Un altro aspetto poco chiaro è il continuo parlare che si fa di antivirali, come se si trattasse di una panacea. In realtà, già da un mese, un articolo pubblicato da Lancet pone seri dubbi sull’efficacia di queste sostanze contro la possibile influenza aviaria. Ma anche contro quella umana, gli studi più rigorosi stimano l’effetto di queste sostanze nella riduzione di un giorno della durata della malattia, e in una riduzione dei sintomi. Il fatto che di due di queste molecole si facessero stock nei paesi del Sudest asiatico era interpretato come una misura determinata più che altro dal fatto che le capacità produttive di vaccini in loco erano molto scarse. Insomma, per fare qualcosa. L’articolo di Lancet non è stato smentito, anzi, è uscito uno studio, che è stato ripreso anche da Dica33, che parla di un aumento delle resistenze a un’altra classe di antivirali, gli adamantani. Forse sarebbe più immediatamente utile bloccare la caccia alla selvaggina migratoria, come chiesto dal portavoce dei Verdi, Alfonso Pecoraro Scanio. Infatti sono gli uccelli migratori, per ora, uno dei vettori più importanti dell’infezione. Evitare di abbatterli, e quindi di fermare qui il virus sembra sensato. Quanto al pollo sulla tavola, i rischi per ora non ci sono. Intanto perché il pollame in vendita qui è di provenienza nazionale, e poi perché il virus, nell’animale morto, dura al massimo 24 ore e comunque viene inattivato dalla cottura completa.

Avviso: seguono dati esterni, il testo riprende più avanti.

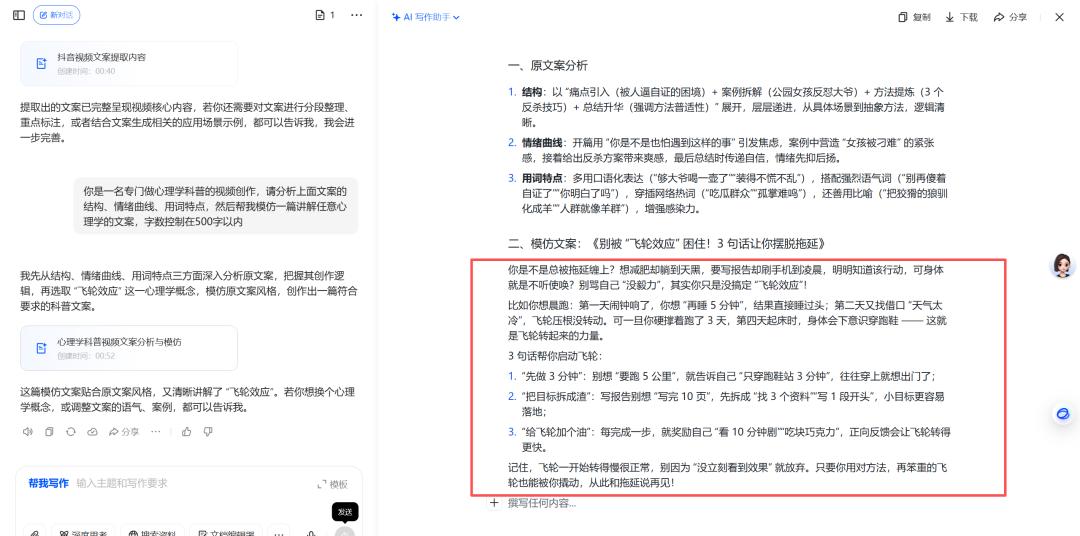Open the 模板 template picker
The width and height of the screenshot is (1080, 536).
coord(333,484)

In sostanza, l’eventuale pandemia va tenuta presente, preparandosi a isolare gli eventuali primi casi, stringendo i tempi per quanto riguarda la preparazione del vaccino. Però quanto sia imminente il rischio non si sa ed è un po’ come il big one, il terremoto che prima o poi farà affondare la California, o almeno una sua parte. Intanto, in California, non sembra che stiano scappando tutti. Dai tempi della famosa “spagnola” le cose sono cambiate e non si è più così naif nelle difese. Come provano i casi del virus Ebola, di quello del Nilo e anche della SARS. Poteva esserci una pandemia anche in quei casi. Poteva, appunto.